23 temmuz 2010 tarihli şu haber de, uefa'nın 2012 kriterleri konusunda taviz vermeyeceğini net şekilde açıklıyor sanırım;
--- alıntı ---
mallorca'yı borcu yaktı!
uefa, ekonomik krizde olan ve borcu bulunan mallorca kulübünü gelecek sezon avrupa ligi'ne almadı.
ispanyol haber ajanslarında yer alan haberlerde, uefa'nın resmi yazıyı mallorca'ya gönderdiği bildirildi.
33 milyon avrosu maliyeye olmak üzere 90 milyon avroyu aşkın borcu olduğu iddia edilen mallorca'nın, geçen sezon la liga'yı 5. sırada bitirmesine rağmen, uefa'nın aldığı kararla avrupa kupalarında oynaması için gerekli olan lisansı geri alındı.
mallorca kulübü yöneticileri, bu zamana kadarki açıklamalarında, uefa'nın kendilerini avrupa ligi'nden men etmesi halinde yasal tüm haklarını arayarak, dava açacaklarını söylemişlerdi.
uefa'nın mallorca'nın yerine la liga'yı 7. bitiren villarreal'i avrupa ligi'ne dahil etmesi bekleniyor.
http://www.ligtv.com.tr/...=1&hid=75512
--- alıntı ---
"ekonomik açıdan gelişti de ne oldu, adam resmen ticaret yapıyor." türü zırvalar, işin bu kadar ciddi olduğunu bilmeyenler tarafından yapılıyor olsa gerek. yoksa bunları görüp de aynı şeyleri söylemek bile bile lades oluyor. hoş, adnan polat'a tüccar yakıştırması yapanlar ticaretten ve finansal yönetimden ne kadar anlıyor meçhul. kendilerine bir dükkan emanet edilse üç güne kalmadan iflas ederler gibi görünüyor.
kendisinin döneminde değerini nerdeyse üçe katlayan riva arazisinden, ocak ayında tamamlanacak türk telekom arena'dan, ürün kalitesini ve çeşitliliğini artıran galatasaray store'dan, artan forma satışından, gs bonus kart'tan, gs mobile'dan ve reklam gelirlerinden bahsetmeye gerek yok. hala bu gelişmeleri göremeyip salt sportif başarı üzerinden eleştiren, yapılmayan transferler yüzünden kendisini yerden yere vuran taraftar; bundan birkaç yıl sonra her şeyi idrak etmeye başlayacaktır.

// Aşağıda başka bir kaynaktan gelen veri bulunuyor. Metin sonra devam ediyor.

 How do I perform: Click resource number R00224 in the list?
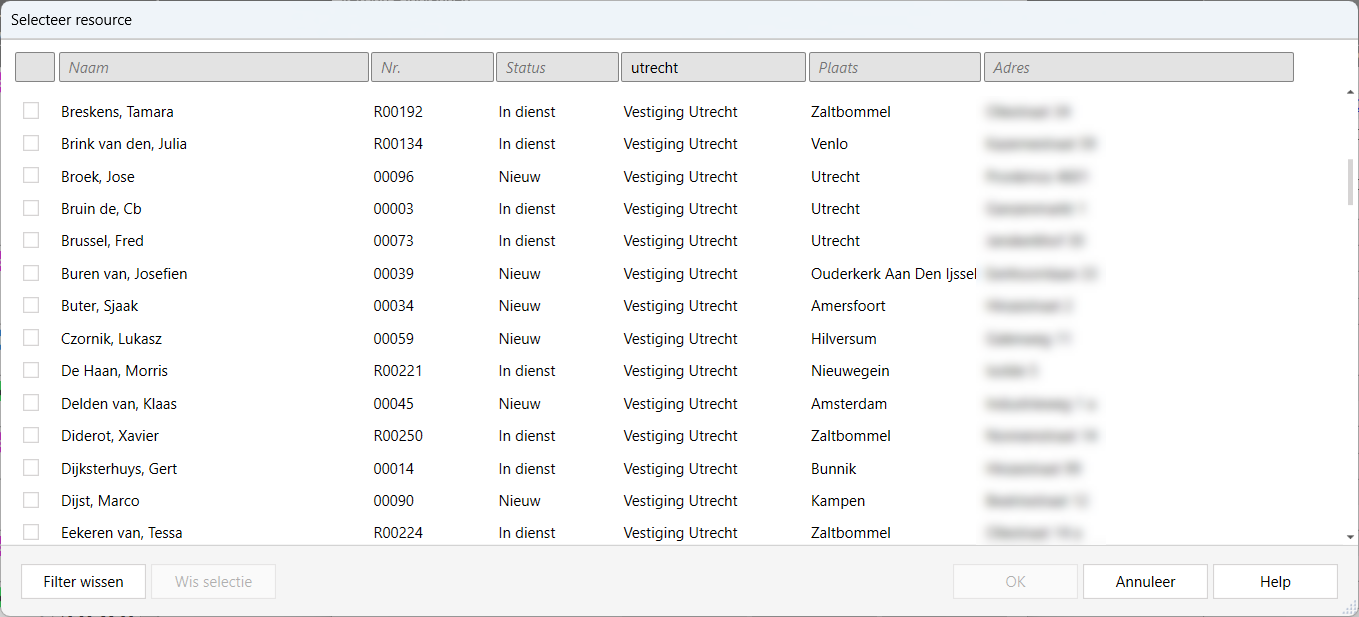pyautogui.click(x=398, y=533)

adnan polat, benim gözümde oldukça başarılı bir yöneticidir. elbette hatalar yaptı; ama kulübe kazandırdıklarının yanında bu hatalar affedilebilir boyutta. bu dönemde galatasaray'ın gelecekteki çıkarlarını koruma amacı güden herhangi bir yönetici de kendisinin izlediği politikayı izleyecek, ekonomik gelişmeye önem verecekti. liseli diye istenmeyen adnan öztürk de buna dahil. bu kulübü yönetenler galatasaray'ı bizden daha az sevmiyor. eleştiri yapmakla karalama kampanyası başlatmak arasındaki nüansı yakalayabilmek için sadece bunun farkında olmak bile yeterli.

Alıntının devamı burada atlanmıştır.